Também tem sido complicado o posicionamento político da atual diretoria, que tem oferecido espaço nos eventos do clube a um político que ficou famoso por ter quebrado uma placa em homenagem à vereadora Marielle Franco, assassinada no Rio de Janeiro – ela era, aliás, torcedora da equipe rubro-negra.
O Flamengo recente tem feito de tudo para mostrar sua aproximação com políticos de um espectro mais conservador – o que não é proibido, diga-se, mas é um erro se partir de posicionamentos pessoais em detrimento de valores do clube. Já passou da hora de a atual diretoria explicitar quais são as predileções institucionais da equipe, o que acabaria com qualquer discussão sobre A ou B participarem mais ou menos do cotidiano.
Da mesma forma, o veto à “#festanafavela” é uma tentativa de elitização que demandaria um processo mais aberto e menos sussurrado. O Flamengo é e sempre foi povo, e não vai ser apenas com medidas assim que o clube conseguirá se afastar de sua história. Se é outra a imagem que a diretoria deseja, que isso seja dito de forma clara.

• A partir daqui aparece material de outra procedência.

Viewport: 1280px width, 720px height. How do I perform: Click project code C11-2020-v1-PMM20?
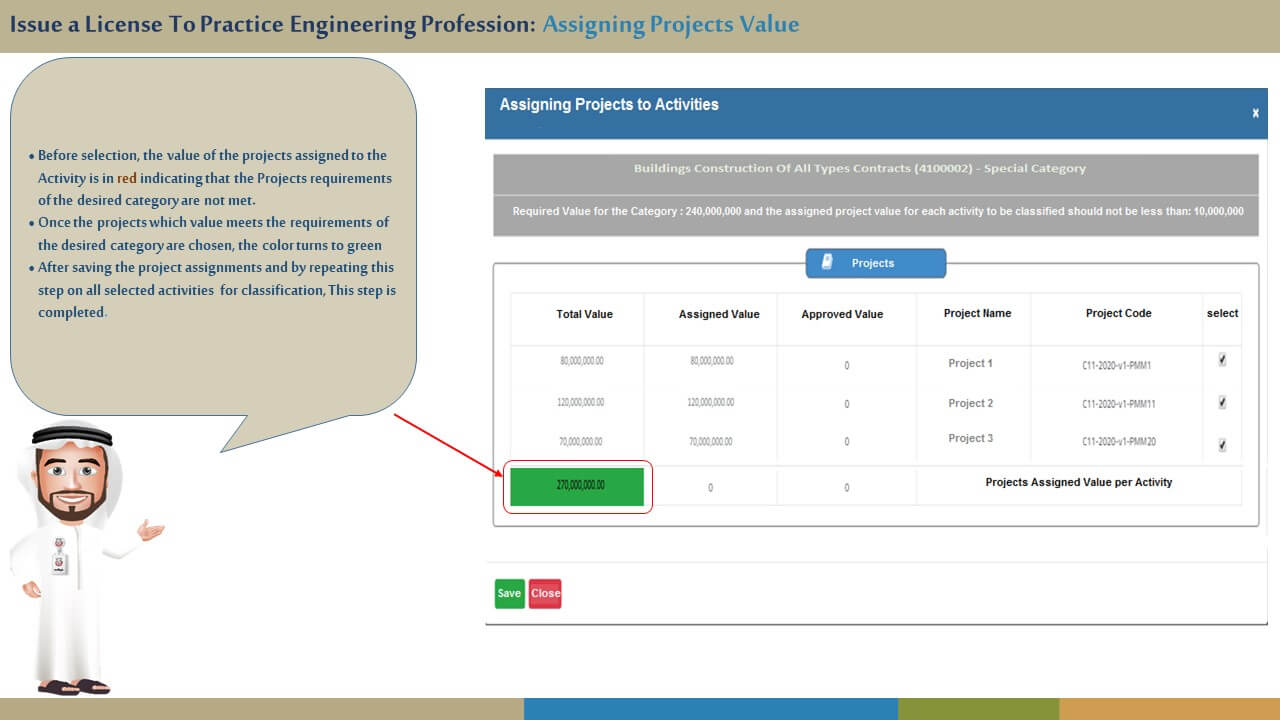point(1118,442)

No fim, o que se viu no domingo foi um uso de “#festanafavela” entre torcedores, jogadores e funcionários do clube. A tentativa de sequestrar os valores que formaram a imagem de uma das instituições mais populares do país ainda não encontrou alguém que a encampe de peito aberto. E assim como acontece em campo, ninguém vira as costas para a história impunemente.